VHR : ce que les jeunes ont le droit de conduire et à quel âge

2 septembre 2026

par : Journaliste | journaliste@journallereflet.com

photo : Aleksandrs Karevs

Un adolescent ne peut pas prendre les commandes d’un véhicule hors route dans les mêmes conditions sur un terrain privé que sur un sentier ou une terre publique. Alors que la saison des motoquads, autoquads et motocyclettes tout-terrain bat son plein, le ministère des Transports et de la Mobilité durable a rappelé, le 31 août, les règles qui encadrent notamment la conduite de ces véhicules par les mineurs.
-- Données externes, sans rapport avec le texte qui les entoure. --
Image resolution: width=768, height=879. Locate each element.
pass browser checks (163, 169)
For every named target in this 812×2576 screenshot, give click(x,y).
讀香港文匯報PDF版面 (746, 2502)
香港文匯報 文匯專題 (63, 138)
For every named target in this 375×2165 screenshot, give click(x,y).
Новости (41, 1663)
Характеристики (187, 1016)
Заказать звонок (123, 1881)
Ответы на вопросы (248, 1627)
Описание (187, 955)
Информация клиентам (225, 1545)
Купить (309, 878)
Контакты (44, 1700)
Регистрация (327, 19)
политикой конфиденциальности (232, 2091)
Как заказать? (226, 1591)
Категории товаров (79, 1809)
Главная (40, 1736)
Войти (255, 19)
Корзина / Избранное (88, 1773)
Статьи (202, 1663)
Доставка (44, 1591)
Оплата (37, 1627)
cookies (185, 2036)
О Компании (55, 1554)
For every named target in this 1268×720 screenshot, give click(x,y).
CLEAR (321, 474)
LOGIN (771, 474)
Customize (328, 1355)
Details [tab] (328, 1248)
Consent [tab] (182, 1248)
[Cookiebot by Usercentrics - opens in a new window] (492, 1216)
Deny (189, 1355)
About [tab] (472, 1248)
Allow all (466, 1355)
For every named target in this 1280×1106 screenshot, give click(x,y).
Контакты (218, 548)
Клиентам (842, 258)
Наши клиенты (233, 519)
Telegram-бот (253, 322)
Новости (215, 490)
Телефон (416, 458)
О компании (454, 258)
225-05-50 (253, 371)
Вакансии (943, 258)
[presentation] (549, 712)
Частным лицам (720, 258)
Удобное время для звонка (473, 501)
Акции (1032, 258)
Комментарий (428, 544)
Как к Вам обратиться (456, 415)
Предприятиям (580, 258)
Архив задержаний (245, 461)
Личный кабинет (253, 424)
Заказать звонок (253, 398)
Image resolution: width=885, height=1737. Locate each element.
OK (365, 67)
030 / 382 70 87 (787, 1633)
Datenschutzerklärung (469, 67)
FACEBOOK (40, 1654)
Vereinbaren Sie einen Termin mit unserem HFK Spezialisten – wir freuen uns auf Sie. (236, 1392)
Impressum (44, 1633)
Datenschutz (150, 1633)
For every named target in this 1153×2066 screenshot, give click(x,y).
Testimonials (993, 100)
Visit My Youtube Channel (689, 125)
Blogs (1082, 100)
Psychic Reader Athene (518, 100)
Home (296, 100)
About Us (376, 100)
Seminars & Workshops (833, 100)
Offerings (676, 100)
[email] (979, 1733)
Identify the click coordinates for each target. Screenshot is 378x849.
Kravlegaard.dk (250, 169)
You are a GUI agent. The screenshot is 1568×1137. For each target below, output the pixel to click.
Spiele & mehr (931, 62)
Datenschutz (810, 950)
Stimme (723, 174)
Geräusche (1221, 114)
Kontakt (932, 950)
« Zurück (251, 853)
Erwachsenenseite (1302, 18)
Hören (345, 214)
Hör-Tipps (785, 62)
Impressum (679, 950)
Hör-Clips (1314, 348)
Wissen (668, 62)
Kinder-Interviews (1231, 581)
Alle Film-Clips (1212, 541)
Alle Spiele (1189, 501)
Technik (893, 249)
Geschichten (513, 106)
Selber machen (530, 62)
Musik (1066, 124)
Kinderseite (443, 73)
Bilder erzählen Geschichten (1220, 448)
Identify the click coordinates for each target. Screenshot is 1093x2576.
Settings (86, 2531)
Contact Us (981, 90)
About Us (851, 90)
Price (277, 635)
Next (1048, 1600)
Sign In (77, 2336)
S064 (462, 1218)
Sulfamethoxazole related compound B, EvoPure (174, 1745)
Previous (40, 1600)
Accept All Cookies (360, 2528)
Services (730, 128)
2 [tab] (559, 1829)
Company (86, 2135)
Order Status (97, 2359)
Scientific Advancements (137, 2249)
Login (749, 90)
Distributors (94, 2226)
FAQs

Pour circuler sur un sentier, une route, une terre publique ou une terre privée appartenant à une municipalité, il faut généralement avoir au moins 16 ans et détenir un permis de conduire. Les jeunes de 16 et 17 ans doivent également posséder un certificat de formation délivré par la Fédération québécoise des clubs quads ou la Fédération québécoise des motos hors route.

Une exception s’applique aux autoquads, communément appelés côte à côte : il faut avoir au moins 18 ans pour en prendre les commandes.

Les règles diffèrent toutefois sur un terrain privé. Une personne de moins de 18 ans qui ne possède ni permis de conduire ni certificat de formation peut y conduire un VHR sous certaines conditions. Elle doit avoir obtenu l’autorisation d’un parent ou de la personne qui en a la garde légale et être accompagnée d’un adulte autorisé à conduire un VHR. Celui-ci doit demeurer suffisamment près pour pouvoir intervenir rapidement en cas de problème.

Cet accompagnement n’est cependant pas exigé lorsque le jeune circule uniquement sur la propriété de ses parents, de la personne qui en a la garde ou d’un membre de sa famille.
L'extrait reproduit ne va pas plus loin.